F-35s Aren’t Needed for Saudi in Abraham Accords
Washington is once again flirting with the idea of selling F-35 fighter jets to Saudi Arabia. Proponents argue that the Kingdom’s fear of Iran justifies handing over America’s most advanced aircraft. But foreign policy cannot be built on wishful thinking or on the assumption that today’s interests will last forever. The Middle East’s history offers a stark warning: once the United States gives away its technological crown jewels, it cannot get them back—and it cannot control how they will be used.
In the 1990s, Turkey was hailed as the model Muslim democracy: secular, NATO-integrated, and firmly aligned with the West. Western governments opened every door—advanced weapons, EU accession talks, intelligence cooperation, and full integration into NATO’s most sensitive programs.
Then came Erdoğan. Turkey drifted toward political Islam, authoritarianism, and confrontation with the very allies that once empowered it. Its military—equipped and trained by the West—threatened Greece, attacked US Kurdish partners, and embraced Moscow. The purchase of the Russian S-400 didn’t just defy NATO; it destroyed decades of carefully built air-defense interoperability.
If this could happen with a NATO ally and former democracy, what confidence should America have in Saudi Arabia—an absolute monarchy that has never held an election?
Saudi leadership can pivot overnight. Recent years show Riyadh coordinating oil cuts with Russia that harm US interests, deepening ties with China, and conducting regional operations with little regard for American objectives. Entrusting an unelected regime with the F-35’s stealth, sensors, and electronic warfare capabilities is not prudence—it is risk. Once those systems leave US control, they are gone forever.
If Saudi Arabia ever needs real military assistance, it should—at least until it proves to be a reliable partner—rely on America’s military edge in the region. After all, this is why the US military is heavily deployed in the Middle East: to protect allies, deter aggression, and maintain stability without transferring its most advanced technology.
Some argue that F-35s are the price for bringing Saudi Arabia into the Abraham Accords. But the Accords were designed to normalize relations and reduce tensions through diplomacy—not to reward military procurement. If Riyadh truly seeks peace, that intention should stand on its own merits. Making advanced weapons a precondition flips the logic of the Accords: peace becomes a reward for firepower, rather than a demonstration of goodwill and restraint.
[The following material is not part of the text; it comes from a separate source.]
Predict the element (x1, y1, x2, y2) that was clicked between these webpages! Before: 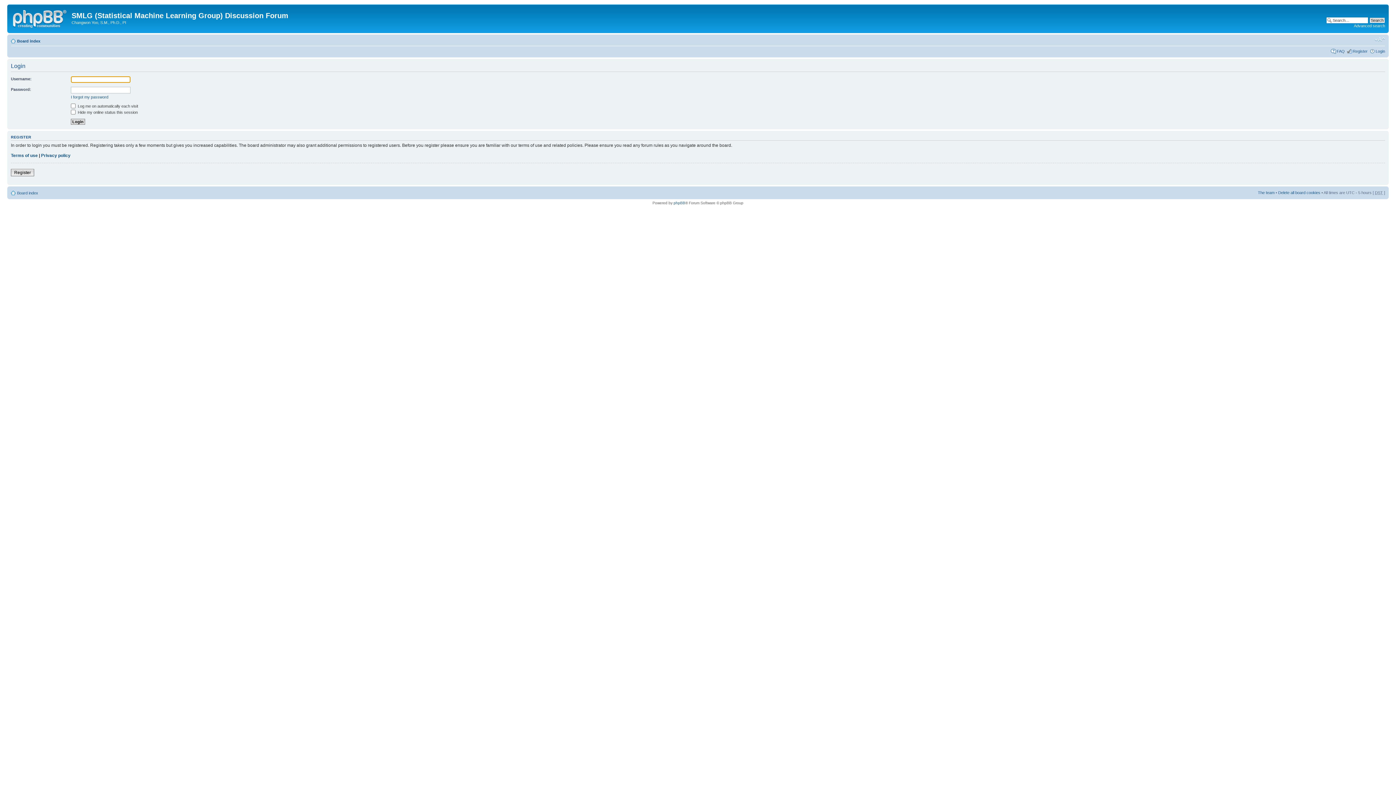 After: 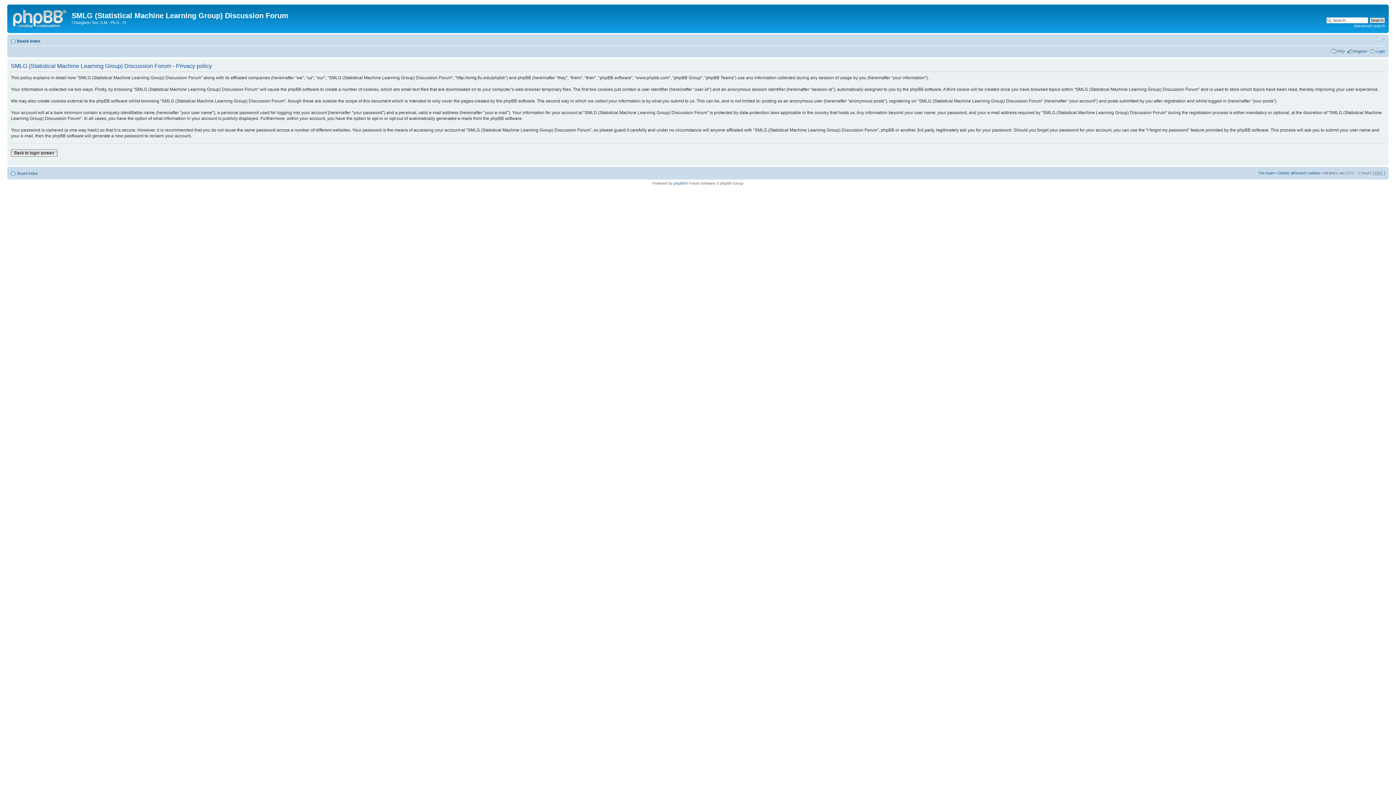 Action: bbox: (41, 153, 70, 158) label: Privacy policy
Egypt and Jordan receive enormous US military aid—yet during the recent Gaza war, neither accepted a single Gazan refugee. These states rely on American protection but refuse to shoulder even symbolic humanitarian responsibility. Before handing out the world’s most advanced aircraft, the US should ask whether its partners are willing to contribute to something as basic as moral responsibility. If they will not, they have not earned the F-35.
Israel’s qualitative military edge is a bipartisan American priority. The Middle East is unpredictable: regimes fall, alliances shift, and internal power struggles can flip foreign policy overnight. Giving the F-35 to Saudi Arabia—the region’s most powerful autocracy—would accelerate an arms race. Qatar, the UAE, and others would demand parity. Iran would expand its missiles, drones, and proxy networks. Israel would face another neighbor armed with capabilities it cannot ignore. The result would not be peace—it would be escalation.
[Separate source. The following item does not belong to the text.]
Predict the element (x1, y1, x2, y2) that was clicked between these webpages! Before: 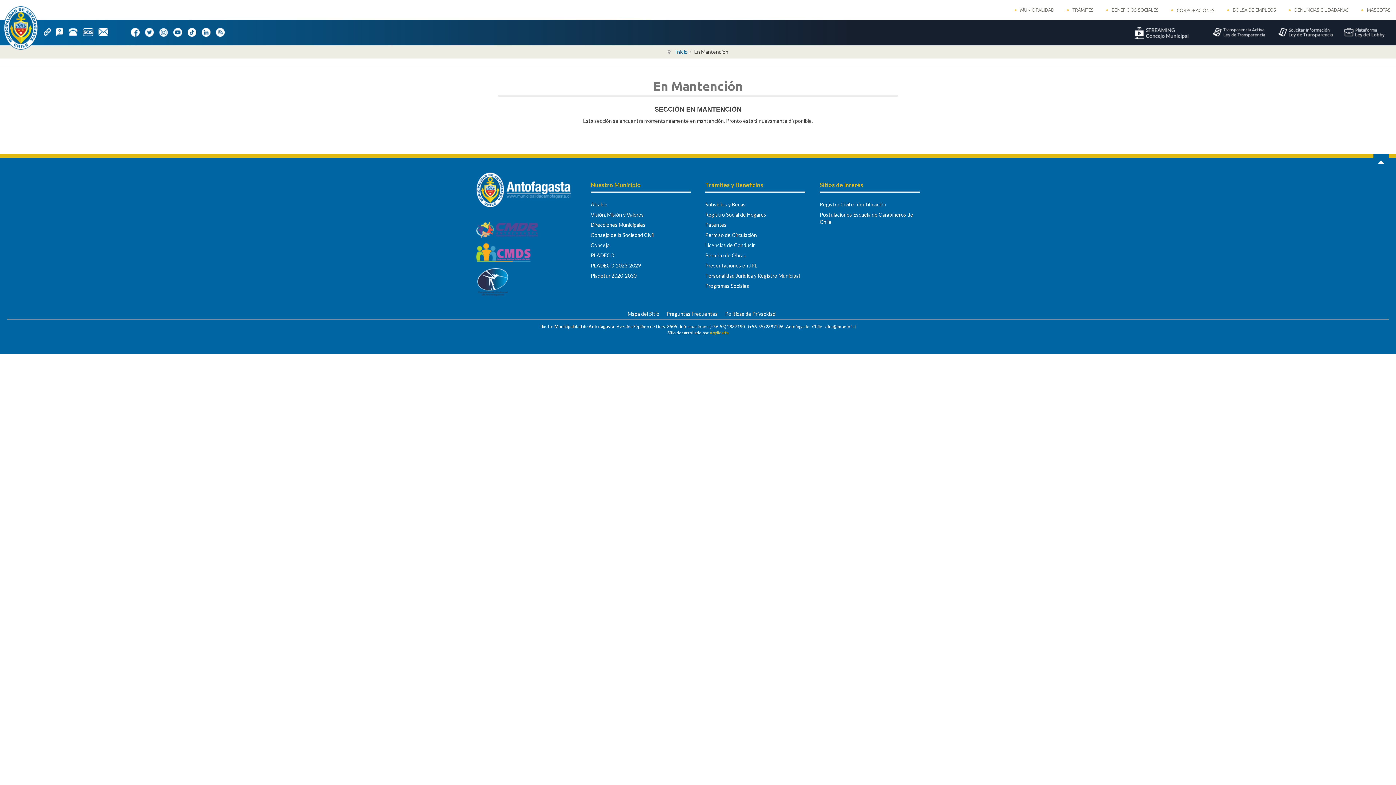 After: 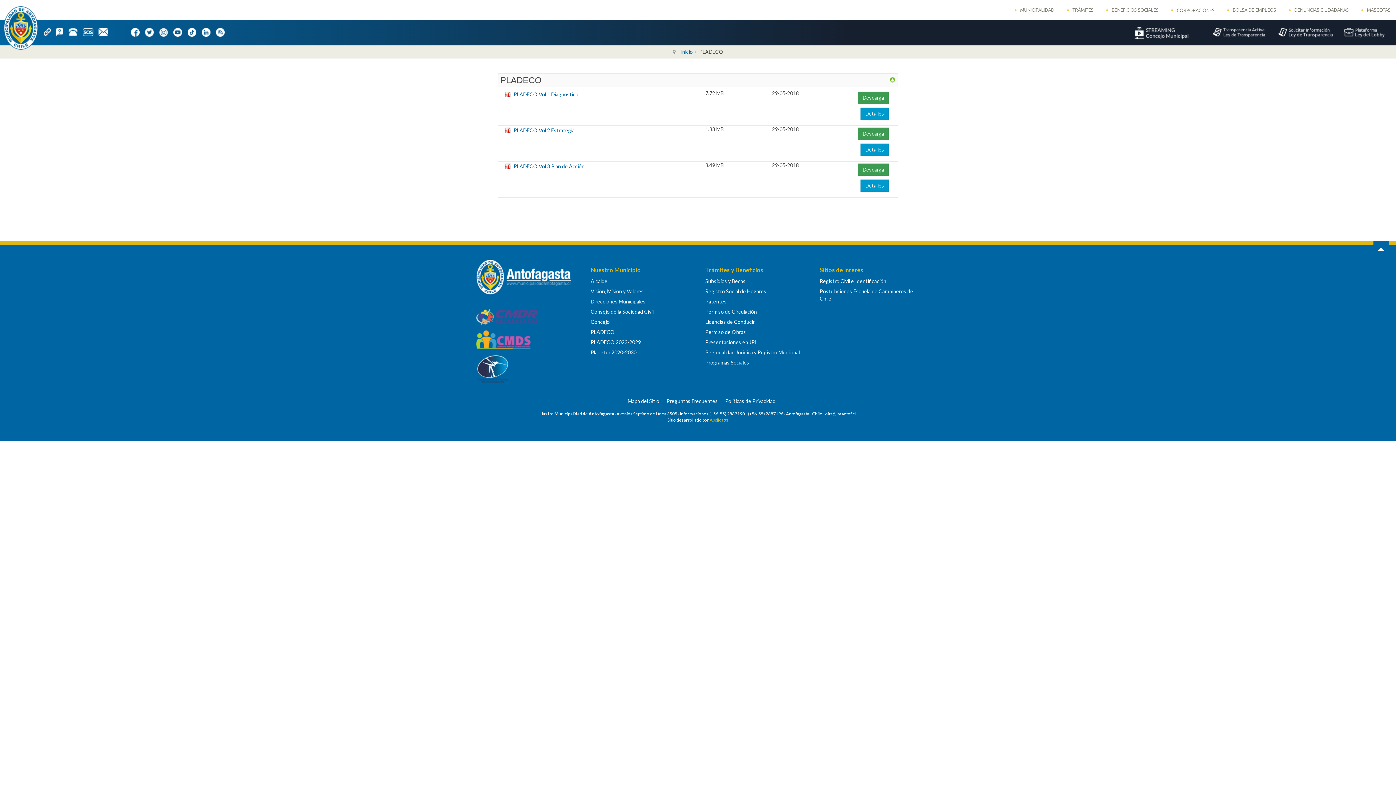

America has already seen the consequences of trusting a strategically aligned partner will always stay aligned. Turkey was the warning. Selling the F-35 to Saudi Arabia would be the sequel—only with higher stakes and fewer safeguards.
The United States should welcome Saudi Arabia into the Abraham Accords. It should strengthen diplomatic, economic, and security cooperation wherever interests align. But the F-35 should never be the price of admission. Some foreign-policy mistakes can be undone. This one cannot. The F-35 is a gift that cannot be returned—only regretted.